Rocket Lab held an eagerly anticipated conference call to confirm additional details about its massive $515 million satellite constellation deal today:
The company joins Lockheed Martin and Northrop Grumman, who received awards in August to develop 36 satellites each. The spacecraft are part of the third generation — dubbed Tranche 2 — of SDA’s Proliferated Warfigher Space Architecture, a fleet of hundreds of small satellites operating in low Earth orbit, about 1,200 miles above the planet’s surface.
That is very exclusive company and it highlights the most important takeaway from today’s call:
Rocket Lab will act as a prime contractor for SDA, leading the design, development, production, test, and operations of the satellites, including procurement and integration of the payload subsystems. The contract has a base value of $489 million plus $26 million in incentives and options.
“This contract marks the beginning of Rocket Lab’s new era as a leading satellite prime,” Rocket Lab’s founder and CEO Peter Beck said Jan. 8.

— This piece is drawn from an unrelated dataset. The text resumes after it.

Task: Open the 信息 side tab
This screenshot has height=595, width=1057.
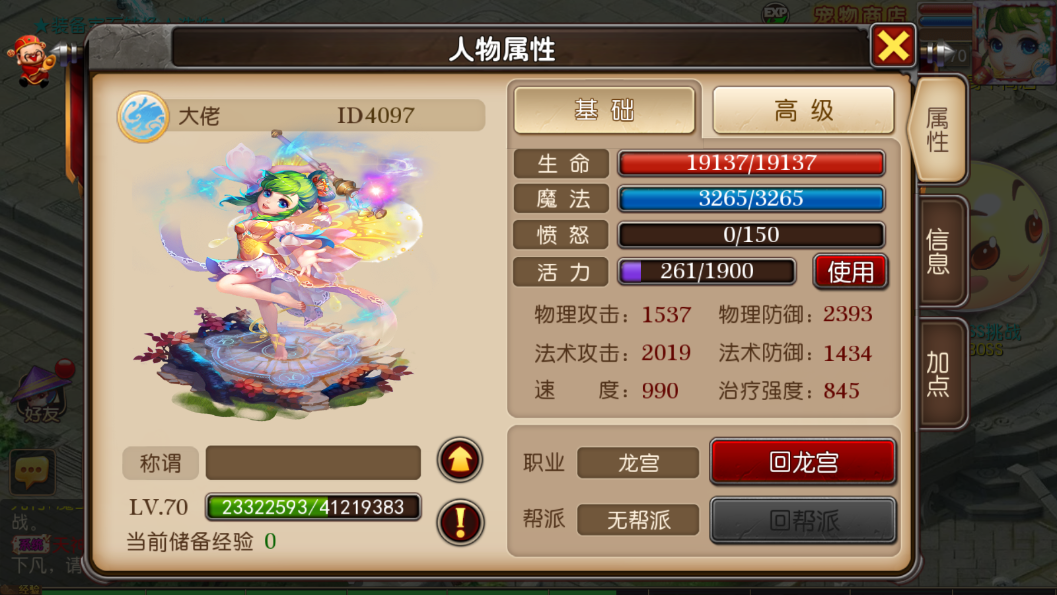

The company also confirmed that it is pursuing similar and even larger contracts across the defense and commercial domains. You can really see the strategy coming together (as they note in the related presentation) and positioning Rocket Lab to be a powerhouse even before all of the pieces are firmly in place.
This, at least in my opinion, signals Rocket Lab’s transition into a much more impactful and stable phase in it’s evolution. It de-risks the business and positions it for growth in ways that simply expanding launch cadence cannot. If that isn’t clear to you now I suspect it will be before 2024 ends. They are still just getting started.